[[ Input records open ]]

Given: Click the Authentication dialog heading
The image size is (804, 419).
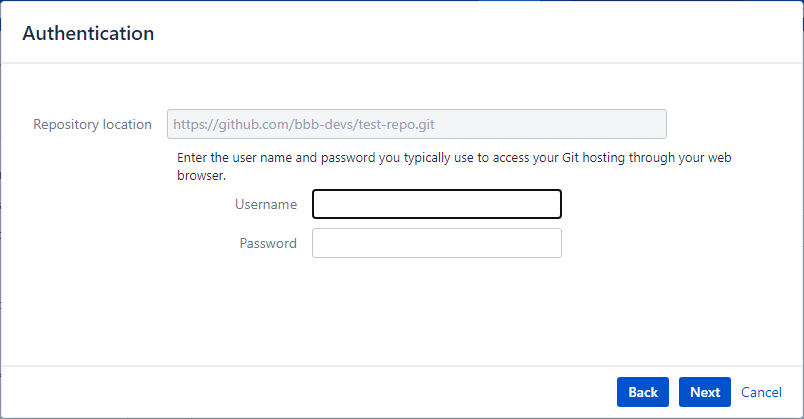Looking at the screenshot, I should click(x=88, y=33).
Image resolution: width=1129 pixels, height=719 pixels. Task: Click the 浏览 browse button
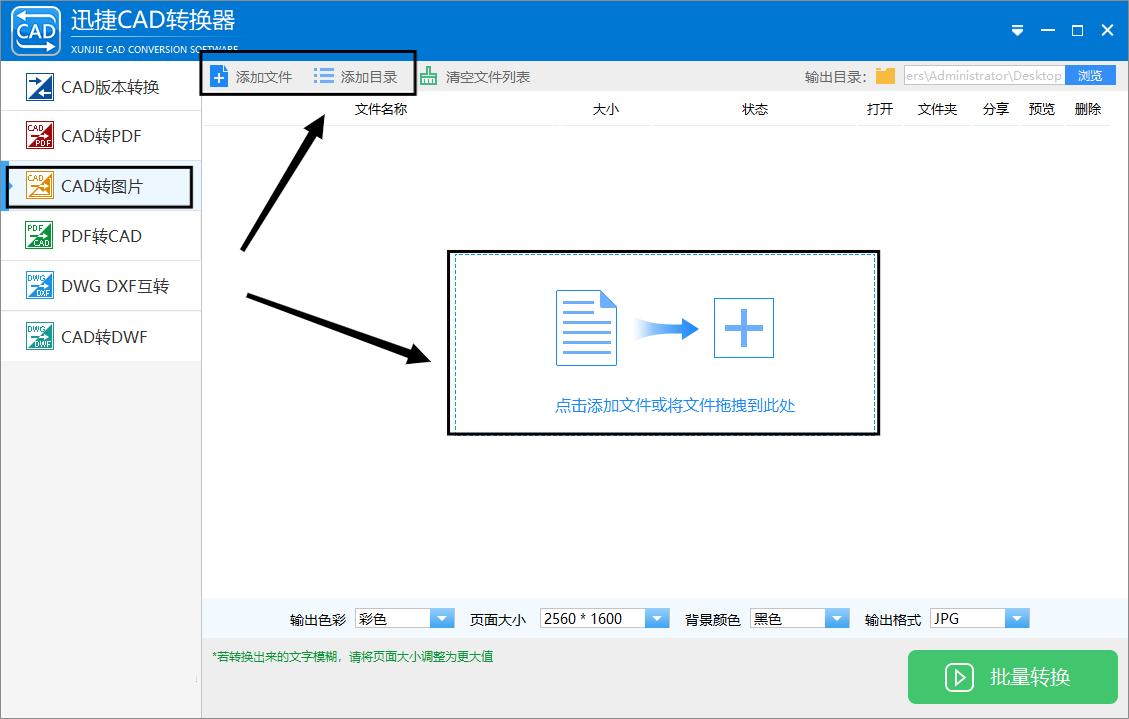point(1090,74)
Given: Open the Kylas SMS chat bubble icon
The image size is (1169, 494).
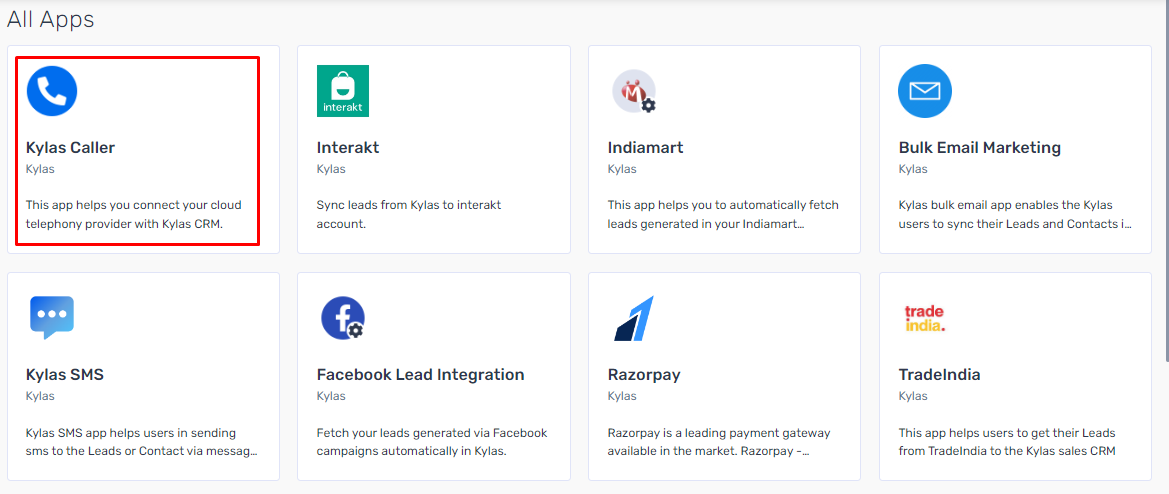Looking at the screenshot, I should [52, 318].
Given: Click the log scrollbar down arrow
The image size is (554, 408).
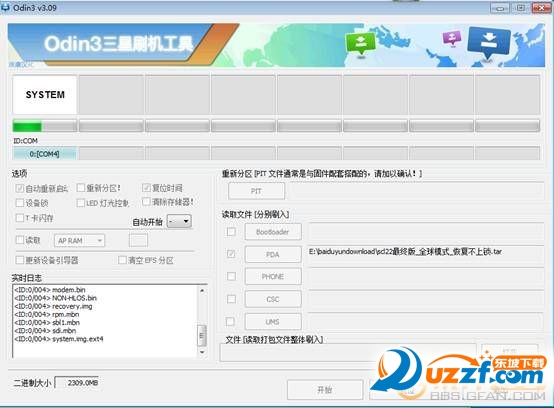Looking at the screenshot, I should 202,351.
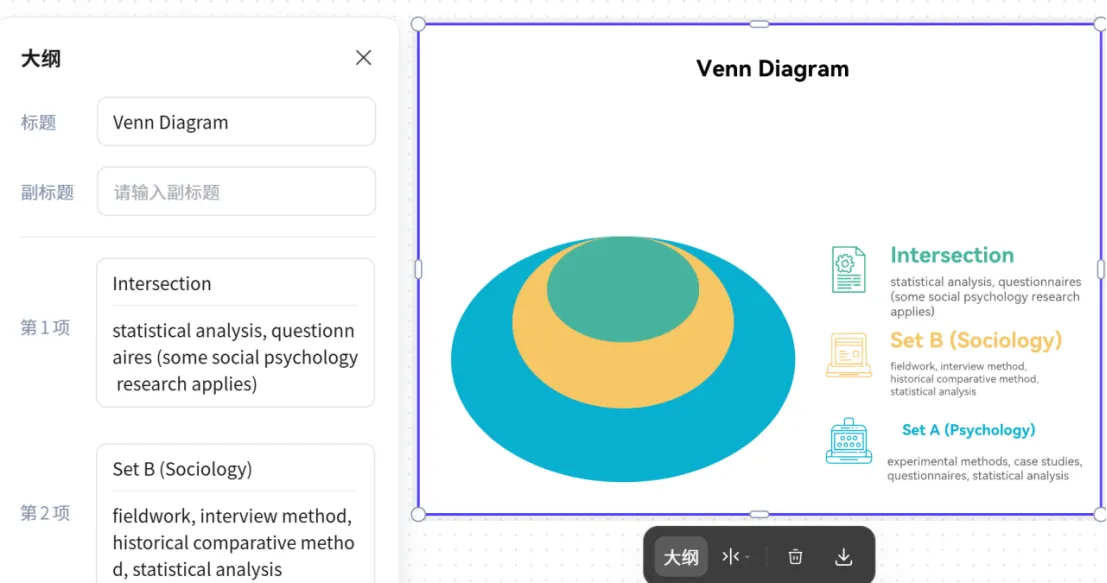
Task: Toggle the 大纲 outline button in toolbar
Action: click(681, 557)
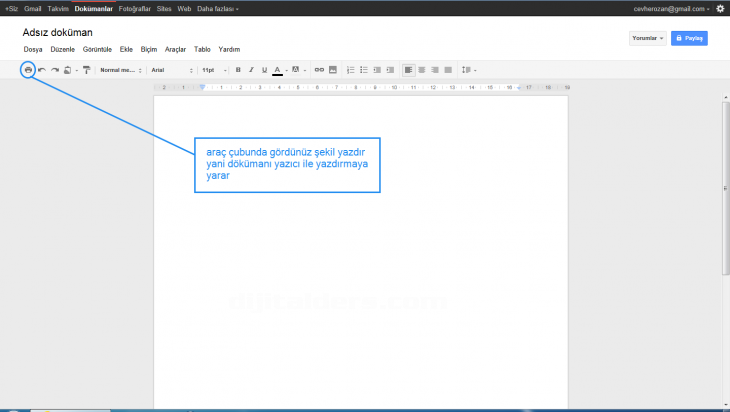730x412 pixels.
Task: Open the Araçlar menu
Action: click(176, 48)
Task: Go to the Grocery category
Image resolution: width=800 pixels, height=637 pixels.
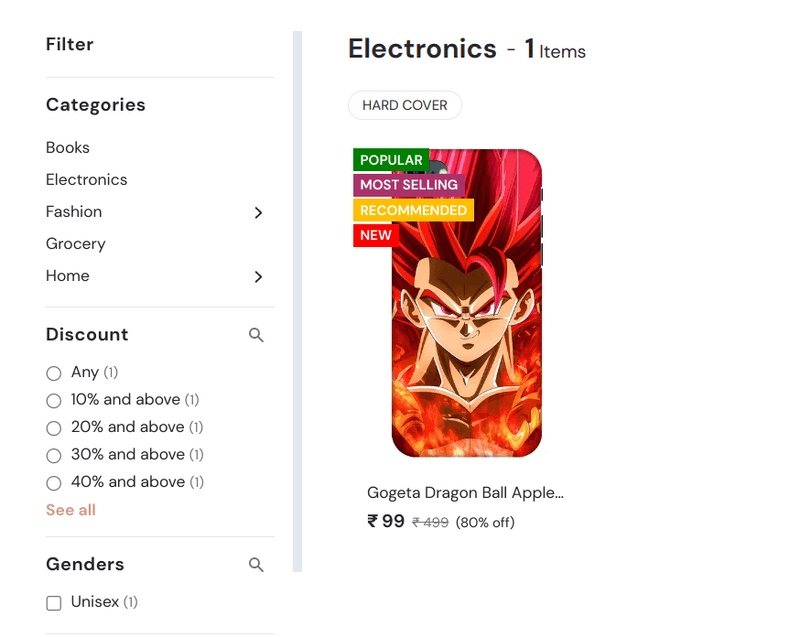Action: pyautogui.click(x=76, y=244)
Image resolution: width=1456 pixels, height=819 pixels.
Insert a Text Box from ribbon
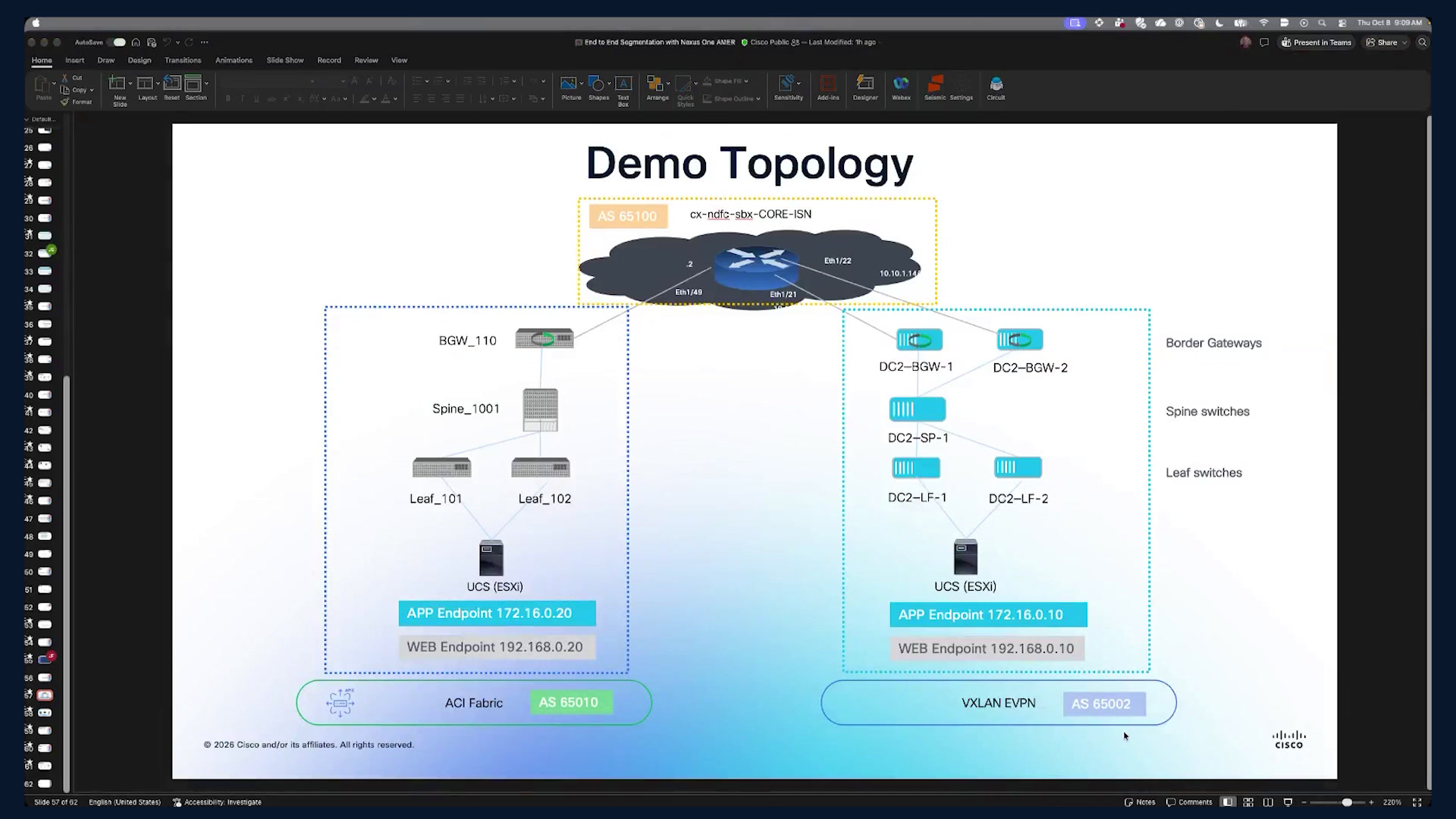click(623, 90)
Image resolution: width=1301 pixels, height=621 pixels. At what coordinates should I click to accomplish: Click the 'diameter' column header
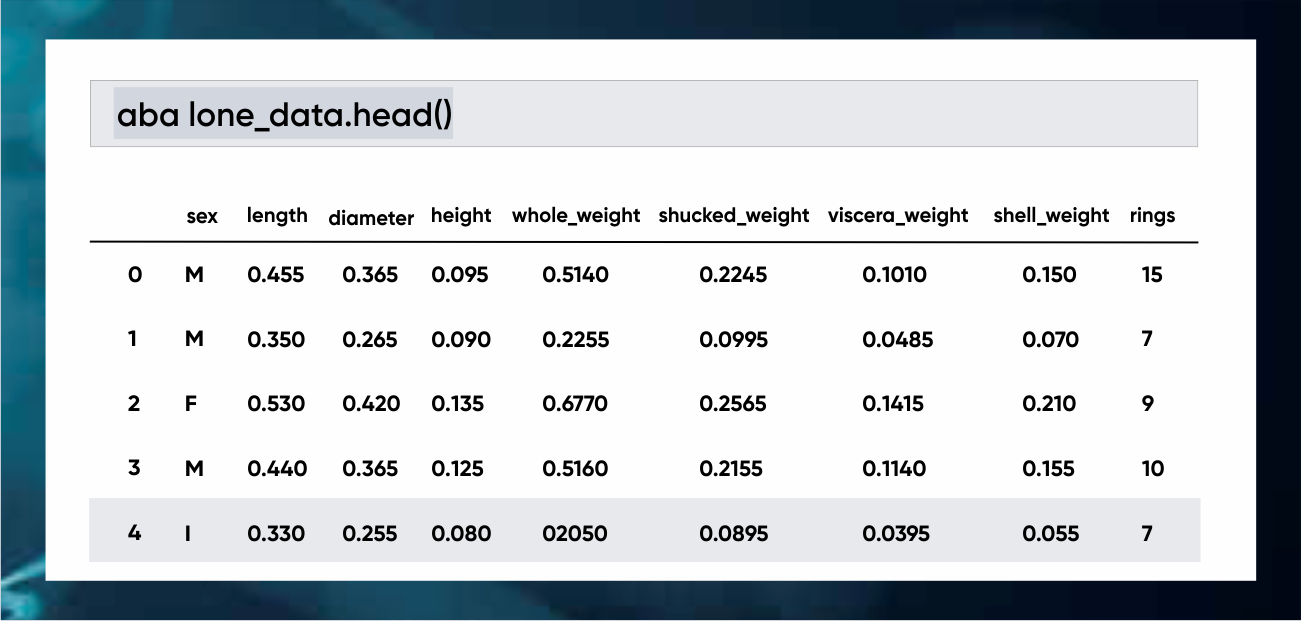tap(371, 218)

[[ Input records closed ]]

**What the task asks**
Reproduce every line from the entries that holds the word "Given".

**Exercise response**
Given: Click the Authentication dialog heading
Given: Open the Kylas SMS chat bubble icon
Given: Click the log scrollbar down arrow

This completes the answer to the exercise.